À faire: Reprenez, s'il vous plaît, l'article sur la création de l'homicide routier et poursuivez-le après sa dernière phrase.

Texte du document:

■ ■ ■ ■ ■

Création de l’homicide routier : l’Assemblée vote à l’unanimité la proposition de loi
La proposition de loi créant l'infraction d'homicide routier et visant à lutter contre la violence routière a été adoptée en première lecture, ce 31 janvier, par l'Assemblée nationale. Destiné à apporter une réponse aux familles et associations de victimes heurtées par le terme "d’homicide involontaire", ce texte de "re-qualification" pénale à visée symbolique comporte d’autres mesures concernant la prévention, les circonstances de l’accident et les sanctions qui lui font suite.

■ ■ ■ ■ ■

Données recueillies
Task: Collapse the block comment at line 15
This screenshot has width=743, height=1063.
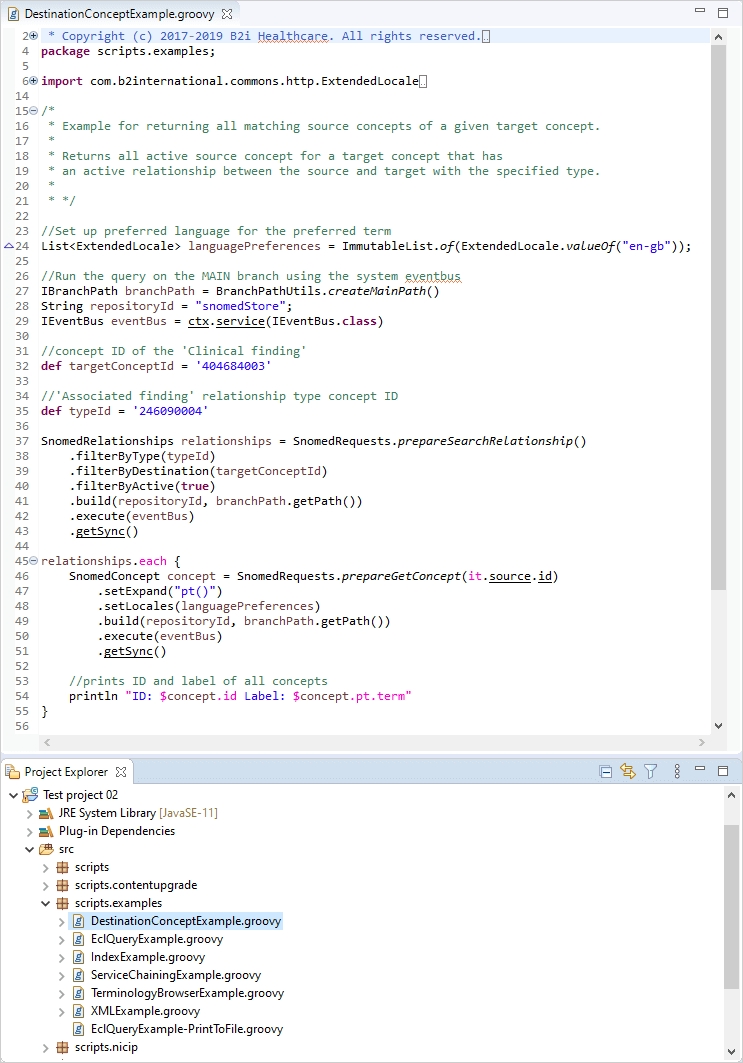Action: coord(33,111)
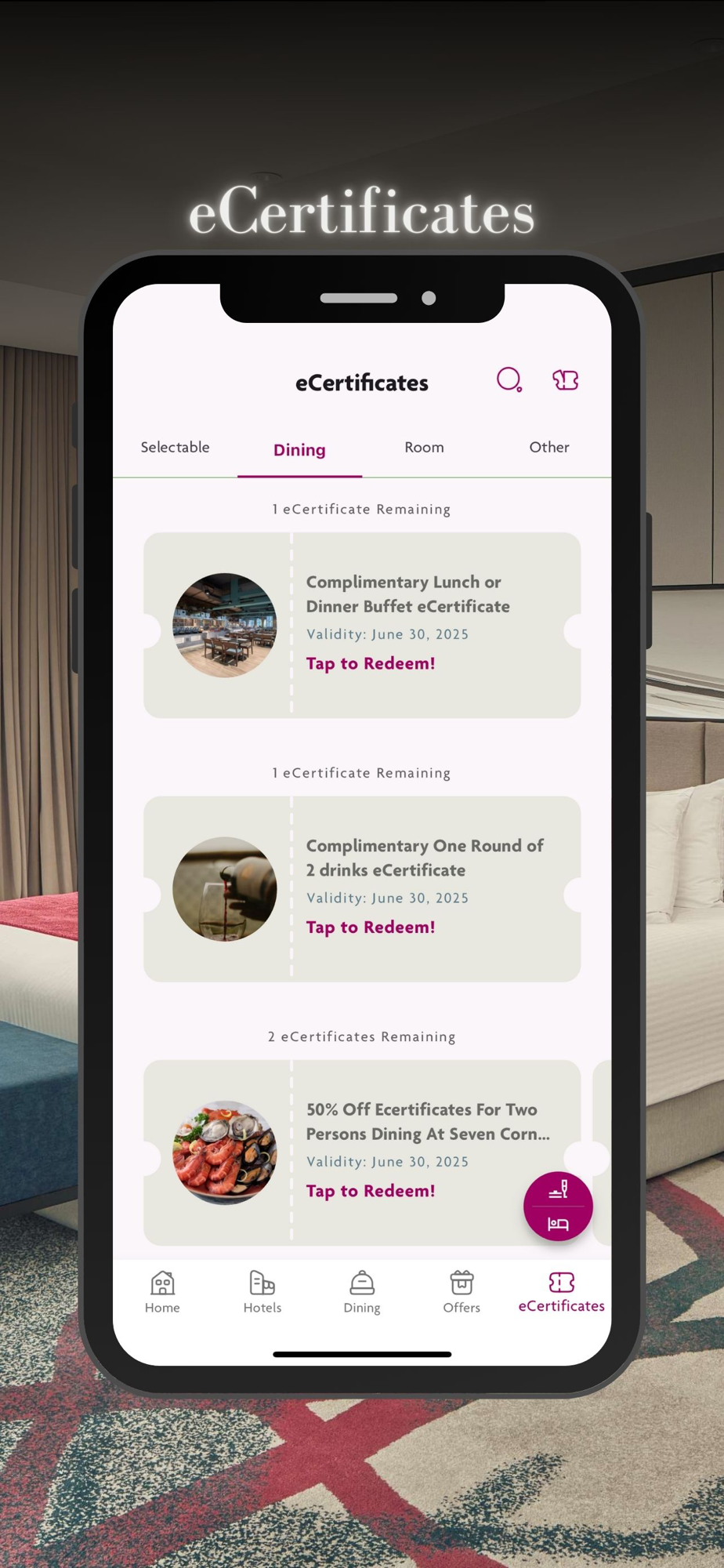
Task: Open the Other tab
Action: point(549,447)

■ ■ ■ ■ ■

Résultat:
L'Assemblée nationale a adopté en première lecture, à l’unanimité (par 160 voix pour, 0 contre et 24 abstentions à gauche), ce 31 janvier, la proposition de loi transpartisane créant l'infraction d'homicide routier et visant à lutter contre la violence routière. Reprenant un combat de longue date des associations de victimes pour la suppression du terme "involontaire" s’agissant des homicides commis par suite d’un comportement délibérément imprudent du conducteur fautif, le texte s’inscrit dans le prolongement des annonces faites par le gouvernement à l’occasion du Comité interministériel de la sécurité routière (CISR) réuni en juillet 2023. "L’idée est, somme toute, simple et de bon sens" a souligné Anne Brugnera (Renaissance-Rhône), co-rapporteure du texte aux côtés d’Eric Pauget (LR-Alpes-Maritimes) : faire évoluer la qualification pénale sans toucher aux quantums de peine qui prévoient déjà une gradation selon qu’il existe ou non des circonstances aggravantes. Ainsi sans circonstance aggravante, ces infractions demeureront qualifiées d’homicide involontaire et d’atteinte involontaire ; avec une ou plusieurs circonstances aggravantes, ces infractions seront qualifiées d’homicide routier et de blessures routières.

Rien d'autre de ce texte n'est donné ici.